BANGKAPOS.COM, JAKARTA -
Kementerian Pendayagunaan Aparatur Negara, Reformasi dan Birokrasi (Kemenpan RB) menyatakan sejumlah tenaga honorer tidak bisa ikut seleksi CPNS maupun PPPK.
Para honorer tersebut akan dijadikan tenaga alih daya atau outsourcing sesuai kebutuhan instansi dan keuangan daerah.
Setidaknya ada 12 jenis tenaga honorer di pemerintahan akan dijadikan outsourcing.
Sedangkan sbagian tenaga honorer lain akan diangkat menjadi PNS melalui proses seleksi dengan syarat memenuhi kriteria yang sudah ditentukan.
Kebijakan ini seiring rencana pemerintah menghapus seluruh tenaga honorer yang bekerja di berbagai instansi pemerintah pusat maupun daerah.
Baru-baru ini, Kemenpan RB menerbitkan surat Menteri PANRB No. B/185/M.SM.02.03/2022 perihal Status Kepegawaian di Lingkungan Instansi Pemerintah Pusat dan Pemerintah Daerah.
Surat Menpan RB ini ditujukan kepada para Pejabat Pembina Kepegawaian (PPK) instansi pemerintah.
Satu di antara isinya menegaskan seluruh instansi pemerintah pusat maupun daerah diminta menuntaskan status kepegawaian pegawai non-ASN (non-PNS, non-PPPK, dan eks-Tenaga Honorer Kategori II) paling lambat 28 November 2023.

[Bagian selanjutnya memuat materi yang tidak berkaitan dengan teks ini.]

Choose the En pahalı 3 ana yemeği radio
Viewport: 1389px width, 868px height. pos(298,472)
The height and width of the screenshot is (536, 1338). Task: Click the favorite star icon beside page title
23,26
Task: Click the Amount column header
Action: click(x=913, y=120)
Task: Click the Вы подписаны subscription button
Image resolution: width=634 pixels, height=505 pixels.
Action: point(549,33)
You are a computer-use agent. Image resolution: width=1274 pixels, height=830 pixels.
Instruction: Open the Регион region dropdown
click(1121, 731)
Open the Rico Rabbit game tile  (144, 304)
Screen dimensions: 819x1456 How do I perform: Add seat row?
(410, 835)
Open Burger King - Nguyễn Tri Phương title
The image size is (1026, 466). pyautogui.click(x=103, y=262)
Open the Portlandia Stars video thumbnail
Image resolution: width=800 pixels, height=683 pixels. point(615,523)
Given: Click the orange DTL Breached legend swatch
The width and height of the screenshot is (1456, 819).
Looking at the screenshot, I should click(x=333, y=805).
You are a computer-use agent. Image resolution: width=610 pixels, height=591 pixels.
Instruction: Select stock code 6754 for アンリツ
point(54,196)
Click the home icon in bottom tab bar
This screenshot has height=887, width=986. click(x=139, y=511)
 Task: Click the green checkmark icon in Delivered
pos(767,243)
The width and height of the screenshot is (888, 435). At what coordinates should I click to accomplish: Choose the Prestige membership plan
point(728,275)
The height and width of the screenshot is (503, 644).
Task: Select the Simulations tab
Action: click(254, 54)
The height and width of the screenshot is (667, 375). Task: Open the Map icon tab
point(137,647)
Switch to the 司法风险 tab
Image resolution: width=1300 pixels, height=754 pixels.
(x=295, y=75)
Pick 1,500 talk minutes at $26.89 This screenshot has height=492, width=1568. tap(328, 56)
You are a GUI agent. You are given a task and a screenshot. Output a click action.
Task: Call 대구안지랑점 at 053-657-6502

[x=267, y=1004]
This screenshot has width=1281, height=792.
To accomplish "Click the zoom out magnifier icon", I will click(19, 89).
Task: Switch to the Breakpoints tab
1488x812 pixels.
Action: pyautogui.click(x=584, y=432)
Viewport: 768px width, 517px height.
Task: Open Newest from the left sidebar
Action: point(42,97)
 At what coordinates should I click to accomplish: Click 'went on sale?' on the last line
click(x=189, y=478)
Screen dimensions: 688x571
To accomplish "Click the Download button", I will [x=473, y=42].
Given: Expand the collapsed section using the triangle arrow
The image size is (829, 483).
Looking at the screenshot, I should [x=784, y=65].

PPK juga diminta untuk menyusun langkah strategis penyelesaian pegawai non-ASN yang tidak memenuhi syarat atau tidak lulus seleksi Calon PNS dan PPPK sesuai ketentuan peraturan perundang-undangan sebelum batas waktu tanggal 28 November 2023.
Dengan demikian, pegawai pemerintah mulai 2023 nanti hanya ada dua jenis, yakni Pegawai Negeri Sipil (PNS) dan Pegawai Pemerintah dengan Perjanjian Kerja (PPPK).
Honorer yang akan diangkat jadi PNS diprioritaskan untuk tenaga guru, tenaga kesehatan, tenaga penyuluh pertanian/perikanan/peternakan, dan tenaga teknis.
Plt Kepala Biro Hukum, Komunikasi, dan Informasi Publik Kemenpan RB Mohammad Averrouce menyebut, tenaga honorer yang saat ini sudah bekerja di instansi pemerintahan akan diangkat menjadi CPNS, tetapi dengan proses seleksi.
"Dengan proses seleksi CASN pengangkatannya," kata Averrouce, dilansir dari Kompas.com, beberapa waktu lalu.
Mengacu pada PP 48/2005, ada sejumlah hal yang perlu dipahami terkait pengangkatan tersebut.
Sedangkan tenaga honorer lainnya akan dijadikan tenaga kerja melalui sistem outsourcing alias alih daya.
Saat ini setidaknya 12 jenis tenaga honorer yang tidak masuk kategori untuk diangkat jadi PNS.
Di antara 12 jenis honorer tersebut yakni, cleaning service, petugas keamanan atau security, pramutamu, sopir, pekerja lapangan penagih pajak, penjaga terminal, pengamanan dalam, penjaga pintu air. Satu lagi operator komputer.
Dengan penghapusan tenaga honorer di instansi pemerintahan, maka kebutuhan akan tenaga kebersihan dan tenaga keamanan dipenuhi melalui tenaga alih daya (outsourcing) dengan biaya umum bukan gaji.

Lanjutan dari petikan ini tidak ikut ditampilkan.